We have also found that the Adhesive Microfiltration Discs are suitable for the shipping by air travel of aseptic plants in-vitro where they are of necessity exposed to fluctuations in air pressure. Aseptic integrity and contamination free cultures can be achieved post air travel, This is especially useful where plants need to spend some additional time growing in another laboratories' growing rooms or used as starter cultures for further plant production.

Not all PTFE venting systems are the same, Indeed our products have been manufactured according to our specifications, working closely with the manufacturer, based on our experience in raising plants in-vitro. If you are using the wrong form of PTFE or inferior products you are likely to have a range of problems.

We were the original and first in the UK (and probably worldwide) to introduce multilayered PTFE adhesive microfiltration discs in early 1995 to improve the quality of orchid plants for the commercial industry.

The uniqueness of Microporous PTFE used in AMD was recognised with the granting of Worldwide Patents on manufacturing and PTFE treatment. We have been keen to adopt such improvements in PTFE technology and have proved the superiority of the AMD to other PTFE systems in the quality of venting and plant growth in-vitro.

The incorporation of an autoclavable polypropylene mesh into the PTFE membrane give the Adhesive Micorfiltraiton Discs additional strength and integrity. This is especially important in the day to day laboratory production of plants for nursery use where greenhouse handling of cultures requires products to be of a robust nature.

Alternatives and limitations.

Mite Control. Contamination and culture loss due to mites can be a problem in some plant and fungal cultures. The genera Tyroglyphus and Tarsonemus are the usual cause. These feed on almost any organic material including cultures. They are often brought into the laboratory on plant material but can live around the laboratory. Infection is detected usually by trails of bacteria contamination as the mites walk across the agar surface. It is known that cotton wool plugs and even 'tight cotton wool' does not provide a total barrier to this contamination route. This is an important reason for switching away from such a venting system to a more secure system such as PTFE venting.
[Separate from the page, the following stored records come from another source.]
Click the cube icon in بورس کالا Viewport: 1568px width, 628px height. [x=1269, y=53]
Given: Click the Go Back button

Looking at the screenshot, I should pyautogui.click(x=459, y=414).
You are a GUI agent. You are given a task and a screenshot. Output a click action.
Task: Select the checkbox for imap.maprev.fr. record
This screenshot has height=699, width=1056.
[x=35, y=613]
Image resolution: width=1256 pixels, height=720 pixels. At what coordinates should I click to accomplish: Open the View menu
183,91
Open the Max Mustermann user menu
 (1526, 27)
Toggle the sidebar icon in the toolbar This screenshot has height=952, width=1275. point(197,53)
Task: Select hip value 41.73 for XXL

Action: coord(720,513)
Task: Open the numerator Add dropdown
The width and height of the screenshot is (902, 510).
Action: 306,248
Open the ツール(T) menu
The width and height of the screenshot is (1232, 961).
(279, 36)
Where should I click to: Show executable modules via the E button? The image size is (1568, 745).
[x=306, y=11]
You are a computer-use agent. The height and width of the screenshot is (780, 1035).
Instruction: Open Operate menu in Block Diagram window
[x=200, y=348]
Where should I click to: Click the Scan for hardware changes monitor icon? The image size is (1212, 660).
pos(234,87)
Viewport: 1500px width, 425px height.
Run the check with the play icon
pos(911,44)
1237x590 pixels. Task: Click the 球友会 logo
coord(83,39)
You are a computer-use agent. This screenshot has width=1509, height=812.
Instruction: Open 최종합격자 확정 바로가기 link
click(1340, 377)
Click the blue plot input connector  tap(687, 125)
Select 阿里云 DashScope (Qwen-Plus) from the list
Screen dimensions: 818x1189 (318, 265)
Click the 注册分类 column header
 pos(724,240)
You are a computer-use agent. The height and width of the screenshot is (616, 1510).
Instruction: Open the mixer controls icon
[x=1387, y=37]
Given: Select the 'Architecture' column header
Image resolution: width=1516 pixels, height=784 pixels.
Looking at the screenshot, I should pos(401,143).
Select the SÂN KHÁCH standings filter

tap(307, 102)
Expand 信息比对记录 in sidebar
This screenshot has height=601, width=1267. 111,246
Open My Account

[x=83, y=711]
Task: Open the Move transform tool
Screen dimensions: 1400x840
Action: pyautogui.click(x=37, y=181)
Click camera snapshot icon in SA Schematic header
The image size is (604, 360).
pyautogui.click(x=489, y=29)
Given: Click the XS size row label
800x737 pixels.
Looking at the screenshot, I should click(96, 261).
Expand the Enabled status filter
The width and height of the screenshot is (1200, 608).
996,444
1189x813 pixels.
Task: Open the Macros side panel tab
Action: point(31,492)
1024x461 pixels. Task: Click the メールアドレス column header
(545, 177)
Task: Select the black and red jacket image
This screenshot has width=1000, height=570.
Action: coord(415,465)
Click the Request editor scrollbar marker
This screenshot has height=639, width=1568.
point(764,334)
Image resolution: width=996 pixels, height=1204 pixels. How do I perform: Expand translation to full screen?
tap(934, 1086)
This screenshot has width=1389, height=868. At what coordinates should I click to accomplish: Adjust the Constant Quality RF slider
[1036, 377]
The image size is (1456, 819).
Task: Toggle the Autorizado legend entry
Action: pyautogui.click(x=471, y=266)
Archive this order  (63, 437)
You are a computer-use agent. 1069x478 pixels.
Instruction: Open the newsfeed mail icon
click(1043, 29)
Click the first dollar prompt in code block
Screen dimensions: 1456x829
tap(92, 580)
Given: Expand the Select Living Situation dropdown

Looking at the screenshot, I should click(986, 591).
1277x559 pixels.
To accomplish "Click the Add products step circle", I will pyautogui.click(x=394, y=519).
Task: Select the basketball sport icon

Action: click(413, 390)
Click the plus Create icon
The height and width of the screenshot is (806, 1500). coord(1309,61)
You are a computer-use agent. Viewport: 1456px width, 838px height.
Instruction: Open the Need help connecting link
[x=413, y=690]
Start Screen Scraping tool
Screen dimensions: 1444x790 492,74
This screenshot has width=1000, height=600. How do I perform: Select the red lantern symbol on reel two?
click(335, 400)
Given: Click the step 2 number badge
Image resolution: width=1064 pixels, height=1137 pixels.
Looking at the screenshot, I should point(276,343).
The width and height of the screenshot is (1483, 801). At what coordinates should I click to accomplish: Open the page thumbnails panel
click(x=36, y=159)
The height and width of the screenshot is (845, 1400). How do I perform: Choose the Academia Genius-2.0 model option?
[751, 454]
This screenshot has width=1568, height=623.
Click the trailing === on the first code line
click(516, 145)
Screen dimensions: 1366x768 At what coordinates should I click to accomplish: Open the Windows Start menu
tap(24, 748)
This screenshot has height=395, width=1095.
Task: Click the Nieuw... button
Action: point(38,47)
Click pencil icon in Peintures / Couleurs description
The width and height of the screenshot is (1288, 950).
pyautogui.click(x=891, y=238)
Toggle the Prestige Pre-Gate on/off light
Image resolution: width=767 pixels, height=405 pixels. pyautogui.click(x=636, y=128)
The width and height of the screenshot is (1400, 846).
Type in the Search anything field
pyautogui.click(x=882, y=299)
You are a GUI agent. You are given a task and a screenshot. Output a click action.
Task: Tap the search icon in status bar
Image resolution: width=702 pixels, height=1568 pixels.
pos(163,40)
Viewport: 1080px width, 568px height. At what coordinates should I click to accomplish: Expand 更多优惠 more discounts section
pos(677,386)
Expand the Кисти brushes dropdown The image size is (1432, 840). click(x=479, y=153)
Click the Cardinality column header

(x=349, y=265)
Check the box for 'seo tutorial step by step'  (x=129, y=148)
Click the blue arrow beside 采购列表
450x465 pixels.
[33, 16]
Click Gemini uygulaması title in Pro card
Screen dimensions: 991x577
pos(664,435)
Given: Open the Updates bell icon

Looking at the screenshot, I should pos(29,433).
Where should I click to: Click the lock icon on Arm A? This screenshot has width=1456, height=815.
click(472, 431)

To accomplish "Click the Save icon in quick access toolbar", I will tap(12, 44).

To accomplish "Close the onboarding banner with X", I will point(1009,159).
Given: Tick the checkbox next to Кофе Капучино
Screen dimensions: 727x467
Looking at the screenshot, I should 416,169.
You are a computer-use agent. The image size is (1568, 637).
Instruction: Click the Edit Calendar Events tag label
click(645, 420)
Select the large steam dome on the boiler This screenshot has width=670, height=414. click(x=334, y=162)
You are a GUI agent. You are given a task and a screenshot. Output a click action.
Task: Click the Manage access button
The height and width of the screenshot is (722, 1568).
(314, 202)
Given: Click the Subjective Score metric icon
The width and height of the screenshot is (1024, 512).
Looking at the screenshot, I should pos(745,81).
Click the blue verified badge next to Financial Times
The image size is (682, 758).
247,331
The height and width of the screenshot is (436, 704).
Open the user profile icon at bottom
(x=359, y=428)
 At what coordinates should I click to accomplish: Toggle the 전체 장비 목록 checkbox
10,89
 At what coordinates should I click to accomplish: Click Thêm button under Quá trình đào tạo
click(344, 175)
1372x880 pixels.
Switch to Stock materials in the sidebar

Other PTFE venting discs - we have tried most of the products in the marketplace and some are clearly more robust than others. In our opinion some of these products are not suitable for use and would have severe limitations in the nursery industry. Some have not been manufactured with aseptic venting for in-vitro raising of plants as their primary usage. They have different air flow rates and particle enmeshment capabilities to the products we use and sell for the raising of plants.